───── Selected passage ─────

Alessandro Milani

Personal information
- Full name: Alessandro Milani Scalchi
- Date of birth: 14 June 2005 (age 21)
- Place of birth: Latina, Lazio, Italy
- Height: 1.78 m (5 ft 10 in)
- Position: Left-back

Team information
- Current team: Inter Milan U23
- Number: 78

Youth career
- 0000–2018: Polisportiva Carso
- 2018–2025: Lazio

Senior career*
- Years: Team / Apps / (Gls)
- 2025–2026: Lazio / 0 / (0)
- 2025–2026: → Avellino (loan) / 14 / (0)
- 2026–: Inter Milan U23 / 0 / (0)

International career^{‡}
- 2021–2022: Italy U17 / 11 / (0)
- 2022–2023: Italy U18 / 6 / (0)
- 2023: Italy U19 / 2 / (0)
- 2025: Venezuela U20 / 4 / (0)
- 2025–: Venezuela / 3 / (0)

= Alessandro Milani =

Venezuelan footballer (born 2006)

Alessandro Milani Scalchi (born 14 June 2005) is a footballer who plays as a left-back for club Inter Milan U23. Born in Italy, he plays for the Venezuela national team.

== Club career ==

=== Early years ===
Milani began his youth career at local side Polisportiva Carso, before joining Lazio in 2018. He progressed through the ranks and became a regular for the Primavera squad.

=== Lazio ===
On 5 December 2024, Milani was included in the first team squad for the first time after being named on the bench for Lazio's Coppa Italia match against Napoli. Milani was also included in the squad for the UEFA Europa League matches against Ludogorets Razgrad and Viktoria Plzeň, but did not play.

───── Dataset content ─────

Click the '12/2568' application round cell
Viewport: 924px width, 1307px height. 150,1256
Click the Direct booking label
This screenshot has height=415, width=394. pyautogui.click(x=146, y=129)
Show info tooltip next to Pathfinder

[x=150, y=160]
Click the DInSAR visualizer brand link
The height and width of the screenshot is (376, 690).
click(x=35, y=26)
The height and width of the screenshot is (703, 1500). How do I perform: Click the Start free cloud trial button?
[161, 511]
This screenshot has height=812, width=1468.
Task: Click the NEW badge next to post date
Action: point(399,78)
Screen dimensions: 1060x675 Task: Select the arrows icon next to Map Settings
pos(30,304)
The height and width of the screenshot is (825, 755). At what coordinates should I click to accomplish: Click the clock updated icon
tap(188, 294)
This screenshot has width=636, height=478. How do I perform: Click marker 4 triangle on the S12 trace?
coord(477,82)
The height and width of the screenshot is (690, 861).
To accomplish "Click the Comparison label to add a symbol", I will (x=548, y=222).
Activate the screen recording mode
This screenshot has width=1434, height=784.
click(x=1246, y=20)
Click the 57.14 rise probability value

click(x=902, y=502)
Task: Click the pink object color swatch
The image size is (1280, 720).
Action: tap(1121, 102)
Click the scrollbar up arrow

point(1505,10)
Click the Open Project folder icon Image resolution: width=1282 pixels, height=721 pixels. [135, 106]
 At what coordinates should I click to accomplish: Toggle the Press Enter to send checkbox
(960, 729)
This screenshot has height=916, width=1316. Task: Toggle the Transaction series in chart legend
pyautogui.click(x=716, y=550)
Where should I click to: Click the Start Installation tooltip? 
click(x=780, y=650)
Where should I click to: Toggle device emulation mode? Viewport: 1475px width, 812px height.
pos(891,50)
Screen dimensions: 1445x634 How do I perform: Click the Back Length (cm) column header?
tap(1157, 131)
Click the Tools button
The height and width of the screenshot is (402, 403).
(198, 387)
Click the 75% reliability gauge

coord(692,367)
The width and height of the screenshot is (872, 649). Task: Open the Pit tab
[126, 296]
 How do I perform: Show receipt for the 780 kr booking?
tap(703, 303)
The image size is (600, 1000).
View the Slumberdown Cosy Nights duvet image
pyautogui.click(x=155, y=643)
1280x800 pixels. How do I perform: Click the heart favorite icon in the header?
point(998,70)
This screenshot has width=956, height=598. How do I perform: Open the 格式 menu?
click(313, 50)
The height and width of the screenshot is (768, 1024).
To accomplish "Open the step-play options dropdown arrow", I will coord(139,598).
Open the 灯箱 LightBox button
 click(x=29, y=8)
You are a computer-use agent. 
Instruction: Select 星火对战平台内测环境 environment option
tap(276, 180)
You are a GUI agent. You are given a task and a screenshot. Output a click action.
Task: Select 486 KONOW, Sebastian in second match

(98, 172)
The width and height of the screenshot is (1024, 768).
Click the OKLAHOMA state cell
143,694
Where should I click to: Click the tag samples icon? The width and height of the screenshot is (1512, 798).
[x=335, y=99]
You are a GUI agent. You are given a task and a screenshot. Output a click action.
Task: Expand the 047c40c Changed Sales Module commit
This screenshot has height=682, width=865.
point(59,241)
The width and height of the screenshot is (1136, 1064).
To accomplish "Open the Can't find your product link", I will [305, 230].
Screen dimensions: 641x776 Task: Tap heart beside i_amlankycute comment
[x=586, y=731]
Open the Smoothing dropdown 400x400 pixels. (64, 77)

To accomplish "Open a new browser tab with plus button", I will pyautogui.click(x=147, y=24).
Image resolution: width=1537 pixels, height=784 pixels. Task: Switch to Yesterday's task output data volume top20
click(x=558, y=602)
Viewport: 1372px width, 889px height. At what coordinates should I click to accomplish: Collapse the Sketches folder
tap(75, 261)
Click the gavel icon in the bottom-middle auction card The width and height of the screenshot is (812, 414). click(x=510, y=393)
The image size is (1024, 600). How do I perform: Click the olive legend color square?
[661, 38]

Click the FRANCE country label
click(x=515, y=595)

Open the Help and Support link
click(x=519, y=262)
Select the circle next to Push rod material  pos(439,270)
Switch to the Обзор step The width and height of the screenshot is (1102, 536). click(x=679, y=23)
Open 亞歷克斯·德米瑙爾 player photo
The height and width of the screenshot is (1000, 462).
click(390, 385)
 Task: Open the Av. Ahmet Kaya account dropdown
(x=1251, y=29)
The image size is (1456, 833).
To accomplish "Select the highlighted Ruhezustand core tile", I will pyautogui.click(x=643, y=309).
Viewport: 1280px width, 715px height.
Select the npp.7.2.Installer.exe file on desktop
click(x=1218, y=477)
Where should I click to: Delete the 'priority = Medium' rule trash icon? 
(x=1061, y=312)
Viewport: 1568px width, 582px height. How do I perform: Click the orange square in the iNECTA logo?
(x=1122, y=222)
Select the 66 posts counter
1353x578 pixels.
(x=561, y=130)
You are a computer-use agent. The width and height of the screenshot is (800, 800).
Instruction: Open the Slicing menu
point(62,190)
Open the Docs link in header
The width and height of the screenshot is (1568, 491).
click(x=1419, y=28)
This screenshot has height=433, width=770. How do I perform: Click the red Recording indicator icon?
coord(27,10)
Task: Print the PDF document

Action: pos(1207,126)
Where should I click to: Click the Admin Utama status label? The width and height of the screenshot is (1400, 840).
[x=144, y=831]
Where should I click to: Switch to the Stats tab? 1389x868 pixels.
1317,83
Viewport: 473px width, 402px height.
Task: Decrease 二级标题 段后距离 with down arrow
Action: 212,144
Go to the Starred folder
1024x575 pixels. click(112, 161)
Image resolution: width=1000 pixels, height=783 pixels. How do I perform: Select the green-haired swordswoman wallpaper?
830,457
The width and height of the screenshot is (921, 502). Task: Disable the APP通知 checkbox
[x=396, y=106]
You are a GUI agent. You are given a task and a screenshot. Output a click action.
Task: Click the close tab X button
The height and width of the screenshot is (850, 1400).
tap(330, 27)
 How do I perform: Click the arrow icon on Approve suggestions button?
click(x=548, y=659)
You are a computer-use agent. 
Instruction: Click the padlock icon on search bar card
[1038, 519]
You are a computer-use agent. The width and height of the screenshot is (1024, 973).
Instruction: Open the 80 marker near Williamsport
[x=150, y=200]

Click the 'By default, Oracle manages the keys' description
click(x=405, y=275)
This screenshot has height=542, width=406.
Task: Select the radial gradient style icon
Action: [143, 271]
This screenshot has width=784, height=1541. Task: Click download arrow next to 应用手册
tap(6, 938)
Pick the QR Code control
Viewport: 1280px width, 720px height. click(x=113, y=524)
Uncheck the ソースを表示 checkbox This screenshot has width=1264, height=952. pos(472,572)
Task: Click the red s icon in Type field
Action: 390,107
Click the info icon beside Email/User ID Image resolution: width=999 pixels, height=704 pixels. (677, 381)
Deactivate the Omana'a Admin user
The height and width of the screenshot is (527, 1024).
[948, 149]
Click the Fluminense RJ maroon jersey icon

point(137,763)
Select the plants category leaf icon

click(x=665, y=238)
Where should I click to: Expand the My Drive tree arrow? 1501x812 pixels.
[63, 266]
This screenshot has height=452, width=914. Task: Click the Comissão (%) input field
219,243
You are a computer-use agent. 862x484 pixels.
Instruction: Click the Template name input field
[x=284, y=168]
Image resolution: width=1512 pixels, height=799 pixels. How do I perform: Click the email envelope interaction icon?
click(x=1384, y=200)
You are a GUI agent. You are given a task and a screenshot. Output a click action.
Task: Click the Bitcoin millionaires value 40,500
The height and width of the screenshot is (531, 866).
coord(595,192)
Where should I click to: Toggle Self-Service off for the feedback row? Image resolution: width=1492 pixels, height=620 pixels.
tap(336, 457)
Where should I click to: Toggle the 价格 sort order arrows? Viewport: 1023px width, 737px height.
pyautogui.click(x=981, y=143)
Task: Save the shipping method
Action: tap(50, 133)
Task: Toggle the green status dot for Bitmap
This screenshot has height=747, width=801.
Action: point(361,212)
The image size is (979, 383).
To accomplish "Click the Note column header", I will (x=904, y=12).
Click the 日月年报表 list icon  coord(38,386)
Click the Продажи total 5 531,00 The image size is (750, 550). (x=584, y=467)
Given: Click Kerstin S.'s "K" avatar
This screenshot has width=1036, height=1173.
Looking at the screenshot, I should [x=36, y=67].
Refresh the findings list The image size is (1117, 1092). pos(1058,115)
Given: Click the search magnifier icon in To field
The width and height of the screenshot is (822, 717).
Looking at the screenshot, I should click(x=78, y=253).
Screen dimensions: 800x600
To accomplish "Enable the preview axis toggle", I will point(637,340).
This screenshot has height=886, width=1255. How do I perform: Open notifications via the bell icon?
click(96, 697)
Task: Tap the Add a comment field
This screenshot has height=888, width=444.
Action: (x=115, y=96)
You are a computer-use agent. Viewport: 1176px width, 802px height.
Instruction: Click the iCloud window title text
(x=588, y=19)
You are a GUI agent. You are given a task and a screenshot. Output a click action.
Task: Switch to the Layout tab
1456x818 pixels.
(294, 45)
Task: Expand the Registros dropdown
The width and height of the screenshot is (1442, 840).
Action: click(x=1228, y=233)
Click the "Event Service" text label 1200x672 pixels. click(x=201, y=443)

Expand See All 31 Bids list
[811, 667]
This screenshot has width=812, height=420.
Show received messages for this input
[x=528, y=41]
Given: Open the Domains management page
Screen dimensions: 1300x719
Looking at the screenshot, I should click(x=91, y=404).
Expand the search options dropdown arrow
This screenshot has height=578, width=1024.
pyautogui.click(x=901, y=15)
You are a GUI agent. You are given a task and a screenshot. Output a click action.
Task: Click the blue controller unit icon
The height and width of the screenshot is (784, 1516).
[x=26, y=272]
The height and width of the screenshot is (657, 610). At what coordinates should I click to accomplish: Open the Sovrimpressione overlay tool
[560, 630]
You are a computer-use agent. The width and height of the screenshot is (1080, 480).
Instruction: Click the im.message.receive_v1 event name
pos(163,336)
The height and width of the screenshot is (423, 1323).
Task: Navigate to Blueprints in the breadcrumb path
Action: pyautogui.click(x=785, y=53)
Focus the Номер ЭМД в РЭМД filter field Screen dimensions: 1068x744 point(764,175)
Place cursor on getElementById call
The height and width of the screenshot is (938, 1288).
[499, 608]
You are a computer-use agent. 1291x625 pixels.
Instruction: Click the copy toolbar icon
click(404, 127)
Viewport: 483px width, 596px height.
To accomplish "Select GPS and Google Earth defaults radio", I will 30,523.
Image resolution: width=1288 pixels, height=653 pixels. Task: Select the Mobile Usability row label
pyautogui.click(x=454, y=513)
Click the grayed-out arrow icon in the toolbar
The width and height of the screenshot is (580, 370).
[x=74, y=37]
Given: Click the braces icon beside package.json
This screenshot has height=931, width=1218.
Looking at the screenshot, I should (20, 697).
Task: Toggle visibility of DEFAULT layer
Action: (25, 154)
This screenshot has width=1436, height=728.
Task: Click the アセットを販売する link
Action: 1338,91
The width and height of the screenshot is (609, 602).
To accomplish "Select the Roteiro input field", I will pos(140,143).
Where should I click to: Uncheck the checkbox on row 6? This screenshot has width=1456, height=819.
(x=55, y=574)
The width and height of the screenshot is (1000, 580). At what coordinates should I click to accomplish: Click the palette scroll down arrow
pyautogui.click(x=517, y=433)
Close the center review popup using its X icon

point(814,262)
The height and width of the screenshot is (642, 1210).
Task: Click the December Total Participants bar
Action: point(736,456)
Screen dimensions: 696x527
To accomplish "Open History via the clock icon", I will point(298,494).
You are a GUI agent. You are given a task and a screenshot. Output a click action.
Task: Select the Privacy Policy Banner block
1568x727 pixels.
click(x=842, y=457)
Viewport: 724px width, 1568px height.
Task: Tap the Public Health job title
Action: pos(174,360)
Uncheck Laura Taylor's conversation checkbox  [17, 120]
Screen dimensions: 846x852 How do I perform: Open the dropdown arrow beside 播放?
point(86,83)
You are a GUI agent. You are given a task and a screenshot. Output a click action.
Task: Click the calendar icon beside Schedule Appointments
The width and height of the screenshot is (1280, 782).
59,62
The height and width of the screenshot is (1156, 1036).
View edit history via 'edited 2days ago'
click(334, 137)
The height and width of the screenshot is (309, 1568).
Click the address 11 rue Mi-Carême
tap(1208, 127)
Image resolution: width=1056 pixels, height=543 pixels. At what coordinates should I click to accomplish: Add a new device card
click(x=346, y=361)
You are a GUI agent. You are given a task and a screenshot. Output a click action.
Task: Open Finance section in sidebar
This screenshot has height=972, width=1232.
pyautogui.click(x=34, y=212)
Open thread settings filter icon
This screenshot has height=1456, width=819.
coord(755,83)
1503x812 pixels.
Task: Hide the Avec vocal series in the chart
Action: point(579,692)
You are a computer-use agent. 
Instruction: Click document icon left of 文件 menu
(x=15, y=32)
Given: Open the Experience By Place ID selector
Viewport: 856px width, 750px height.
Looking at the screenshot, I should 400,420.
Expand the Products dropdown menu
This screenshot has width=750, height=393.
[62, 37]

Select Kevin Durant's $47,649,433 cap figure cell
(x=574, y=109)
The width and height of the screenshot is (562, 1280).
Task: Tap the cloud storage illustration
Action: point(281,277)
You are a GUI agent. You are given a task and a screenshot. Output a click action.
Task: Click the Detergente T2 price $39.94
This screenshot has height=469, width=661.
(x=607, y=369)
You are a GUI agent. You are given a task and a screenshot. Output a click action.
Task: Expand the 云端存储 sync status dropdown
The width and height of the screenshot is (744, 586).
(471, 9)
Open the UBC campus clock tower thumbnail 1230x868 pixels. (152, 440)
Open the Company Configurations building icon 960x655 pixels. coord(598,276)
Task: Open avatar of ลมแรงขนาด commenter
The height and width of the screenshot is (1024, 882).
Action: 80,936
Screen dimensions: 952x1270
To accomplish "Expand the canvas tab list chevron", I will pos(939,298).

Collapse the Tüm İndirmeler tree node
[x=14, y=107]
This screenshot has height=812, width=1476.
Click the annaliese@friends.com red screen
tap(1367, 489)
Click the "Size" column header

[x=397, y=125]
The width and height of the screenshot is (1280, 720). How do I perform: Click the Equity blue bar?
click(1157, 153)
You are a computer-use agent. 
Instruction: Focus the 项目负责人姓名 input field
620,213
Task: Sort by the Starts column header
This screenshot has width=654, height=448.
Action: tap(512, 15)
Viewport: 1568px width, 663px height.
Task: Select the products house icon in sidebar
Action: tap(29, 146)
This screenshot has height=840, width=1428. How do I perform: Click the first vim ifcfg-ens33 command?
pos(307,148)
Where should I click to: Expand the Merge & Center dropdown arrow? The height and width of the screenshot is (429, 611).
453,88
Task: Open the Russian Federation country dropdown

─────

## Things to do
1) Recast the part of the records that opens with the line containing "The image size is (1024, 600)." and closes with the line containing "Select the circle" as a JSON list of strings, one string per line, with blank lines left out.
2) Continue the article on Alessandro Milani from the point where it stops.

## The responses
1)
[
  "The image size is (1024, 600). How do I perform: Click the olive legend color square?",
  "[661, 38]",
  "Click the FRANCE country label",
  "click(x=515, y=595)",
  "Open the Help and Support link",
  "click(x=519, y=262)",
  "Select the circle next to Push rod material  pos(439,270)"
]

2)
==== Loan to Avellino ====
On 3 July 2025, it was announced that Milani had joined Serie B side Avellino on a season-long loan. On 24 August, he made his professional debut for Avellino in Serie B, coming on as a substitute in a 2–0 loss to Frosinone.

=== Inter Milan U23 ===
On 24 July 2026, Milani joined Inter Milan on a permanent basis, and was assigned to their reserve team.

== International career ==
Milani was born in Italy to an Italian father and a Venezuelan mother. He represented Italy at various youth levels, including the U17, U18, and U19 teams. In 2025, he opted to represent Venezuela at the U20 level, making four appearances in international youth competitions. Milani was included in the Venezuelan squad for the 2025 South American U-20 Championship. On 26 May 2025, he was called up to Venezuela's senior side for the 2026 FIFA World Cup qualifiers.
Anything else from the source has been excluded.